_What you have to do:_ Rewrite every line from the one with "Click trash icon" through the end of the data, requests included. Shift each coordinate in the answers up by 104.

_Supplied records:_
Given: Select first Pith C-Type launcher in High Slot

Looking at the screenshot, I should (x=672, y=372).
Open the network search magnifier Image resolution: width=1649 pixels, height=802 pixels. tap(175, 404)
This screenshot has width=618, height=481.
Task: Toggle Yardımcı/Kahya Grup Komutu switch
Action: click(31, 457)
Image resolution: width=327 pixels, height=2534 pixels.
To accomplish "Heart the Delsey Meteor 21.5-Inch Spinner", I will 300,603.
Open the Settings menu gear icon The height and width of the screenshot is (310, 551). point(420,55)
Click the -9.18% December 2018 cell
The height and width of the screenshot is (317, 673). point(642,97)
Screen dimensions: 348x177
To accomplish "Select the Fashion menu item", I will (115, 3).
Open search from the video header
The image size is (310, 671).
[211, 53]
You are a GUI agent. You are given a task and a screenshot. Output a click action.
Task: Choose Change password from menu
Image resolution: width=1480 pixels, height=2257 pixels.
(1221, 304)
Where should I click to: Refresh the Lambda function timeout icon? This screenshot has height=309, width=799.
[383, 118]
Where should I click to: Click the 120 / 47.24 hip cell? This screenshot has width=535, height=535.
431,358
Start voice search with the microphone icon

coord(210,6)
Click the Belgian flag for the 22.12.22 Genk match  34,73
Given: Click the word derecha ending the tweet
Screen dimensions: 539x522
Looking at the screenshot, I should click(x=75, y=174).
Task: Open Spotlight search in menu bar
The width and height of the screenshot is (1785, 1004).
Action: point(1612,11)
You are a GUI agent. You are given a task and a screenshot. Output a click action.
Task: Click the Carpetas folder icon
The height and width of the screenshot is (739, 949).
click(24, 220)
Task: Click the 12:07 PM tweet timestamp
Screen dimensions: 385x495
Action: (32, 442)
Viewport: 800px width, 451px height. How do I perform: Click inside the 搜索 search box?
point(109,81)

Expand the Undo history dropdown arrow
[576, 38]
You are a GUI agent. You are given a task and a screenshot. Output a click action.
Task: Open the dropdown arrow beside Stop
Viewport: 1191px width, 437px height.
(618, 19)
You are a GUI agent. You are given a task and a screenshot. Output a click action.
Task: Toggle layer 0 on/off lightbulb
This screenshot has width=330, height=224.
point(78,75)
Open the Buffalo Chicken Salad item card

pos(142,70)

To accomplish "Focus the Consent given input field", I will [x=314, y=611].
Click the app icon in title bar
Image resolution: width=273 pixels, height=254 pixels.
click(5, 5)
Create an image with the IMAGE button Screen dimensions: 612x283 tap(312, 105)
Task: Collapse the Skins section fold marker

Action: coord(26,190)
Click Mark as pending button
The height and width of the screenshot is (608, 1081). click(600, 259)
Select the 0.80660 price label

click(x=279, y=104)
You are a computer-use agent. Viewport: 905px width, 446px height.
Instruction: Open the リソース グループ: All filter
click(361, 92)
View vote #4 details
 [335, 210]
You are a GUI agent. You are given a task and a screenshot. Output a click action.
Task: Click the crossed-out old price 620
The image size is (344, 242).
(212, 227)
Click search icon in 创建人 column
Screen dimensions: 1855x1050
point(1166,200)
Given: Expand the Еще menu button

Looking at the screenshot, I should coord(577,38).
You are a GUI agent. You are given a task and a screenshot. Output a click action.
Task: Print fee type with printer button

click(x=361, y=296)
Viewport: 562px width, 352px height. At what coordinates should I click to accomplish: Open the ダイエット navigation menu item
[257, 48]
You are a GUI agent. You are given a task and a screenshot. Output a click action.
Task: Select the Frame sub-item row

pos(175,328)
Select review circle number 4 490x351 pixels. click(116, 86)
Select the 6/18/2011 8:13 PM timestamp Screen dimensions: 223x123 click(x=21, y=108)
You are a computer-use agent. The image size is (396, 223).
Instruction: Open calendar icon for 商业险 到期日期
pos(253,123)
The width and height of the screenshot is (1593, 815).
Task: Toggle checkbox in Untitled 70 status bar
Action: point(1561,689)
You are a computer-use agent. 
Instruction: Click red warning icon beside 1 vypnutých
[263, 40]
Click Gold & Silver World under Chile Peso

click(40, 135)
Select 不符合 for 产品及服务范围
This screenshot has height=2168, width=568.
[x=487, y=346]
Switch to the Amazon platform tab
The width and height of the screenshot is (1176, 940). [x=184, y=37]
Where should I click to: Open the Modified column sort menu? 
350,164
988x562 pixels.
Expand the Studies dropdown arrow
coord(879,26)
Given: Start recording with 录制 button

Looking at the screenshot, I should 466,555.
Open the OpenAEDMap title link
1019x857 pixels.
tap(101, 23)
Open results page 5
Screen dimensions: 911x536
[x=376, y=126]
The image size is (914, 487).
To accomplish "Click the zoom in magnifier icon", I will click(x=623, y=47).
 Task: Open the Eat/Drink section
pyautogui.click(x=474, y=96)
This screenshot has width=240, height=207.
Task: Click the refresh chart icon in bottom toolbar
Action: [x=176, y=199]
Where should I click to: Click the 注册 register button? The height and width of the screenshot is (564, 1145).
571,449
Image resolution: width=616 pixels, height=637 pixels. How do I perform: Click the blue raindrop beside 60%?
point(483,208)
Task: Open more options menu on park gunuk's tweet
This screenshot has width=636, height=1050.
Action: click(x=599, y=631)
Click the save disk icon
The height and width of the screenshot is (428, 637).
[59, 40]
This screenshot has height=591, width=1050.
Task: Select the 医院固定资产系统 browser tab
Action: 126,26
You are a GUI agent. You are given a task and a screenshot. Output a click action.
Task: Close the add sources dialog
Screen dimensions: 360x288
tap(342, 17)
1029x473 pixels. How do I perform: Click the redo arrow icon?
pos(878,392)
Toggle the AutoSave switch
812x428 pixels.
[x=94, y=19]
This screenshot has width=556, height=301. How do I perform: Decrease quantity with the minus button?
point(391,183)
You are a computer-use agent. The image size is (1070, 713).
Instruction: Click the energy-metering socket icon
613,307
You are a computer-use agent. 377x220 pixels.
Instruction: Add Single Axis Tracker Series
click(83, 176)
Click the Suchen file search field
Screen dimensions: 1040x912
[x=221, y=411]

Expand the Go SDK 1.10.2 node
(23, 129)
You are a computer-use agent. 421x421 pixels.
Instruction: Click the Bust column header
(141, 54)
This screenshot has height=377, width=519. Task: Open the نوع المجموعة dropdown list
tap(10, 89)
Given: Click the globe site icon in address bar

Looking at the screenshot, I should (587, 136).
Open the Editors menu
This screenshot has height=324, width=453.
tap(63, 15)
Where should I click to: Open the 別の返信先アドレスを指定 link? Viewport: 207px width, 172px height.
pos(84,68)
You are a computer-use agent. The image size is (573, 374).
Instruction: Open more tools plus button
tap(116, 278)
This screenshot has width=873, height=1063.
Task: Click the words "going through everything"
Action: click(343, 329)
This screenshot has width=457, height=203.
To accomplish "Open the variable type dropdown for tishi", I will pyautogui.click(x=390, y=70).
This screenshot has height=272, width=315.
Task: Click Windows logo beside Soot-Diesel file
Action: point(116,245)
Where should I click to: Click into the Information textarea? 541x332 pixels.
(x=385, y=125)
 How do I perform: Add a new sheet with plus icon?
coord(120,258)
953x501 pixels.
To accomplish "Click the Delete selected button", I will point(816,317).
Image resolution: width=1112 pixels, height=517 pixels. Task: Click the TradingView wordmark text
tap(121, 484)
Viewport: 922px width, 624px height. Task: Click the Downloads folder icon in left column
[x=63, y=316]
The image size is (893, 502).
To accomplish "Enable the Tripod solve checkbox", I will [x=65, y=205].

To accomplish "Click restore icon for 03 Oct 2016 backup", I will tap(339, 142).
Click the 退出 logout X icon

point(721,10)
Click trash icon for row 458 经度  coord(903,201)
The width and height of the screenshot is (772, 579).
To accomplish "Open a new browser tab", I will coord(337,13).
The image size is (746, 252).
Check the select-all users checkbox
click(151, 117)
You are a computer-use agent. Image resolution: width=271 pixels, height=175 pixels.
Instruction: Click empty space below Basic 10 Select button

_Exercise response:_
Click trash icon for row 458 经度  coord(1007,305)
The width and height of the screenshot is (772, 579).
To accomplish "Open a new browser tab", I will coord(441,117).
The image size is (746, 252).
Check the select-all users checkbox
click(255, 221)
You are a computer-use agent. Image resolution: width=271 pixels, height=175 pixels.
Instruction: Click empty space below Basic 10 Select button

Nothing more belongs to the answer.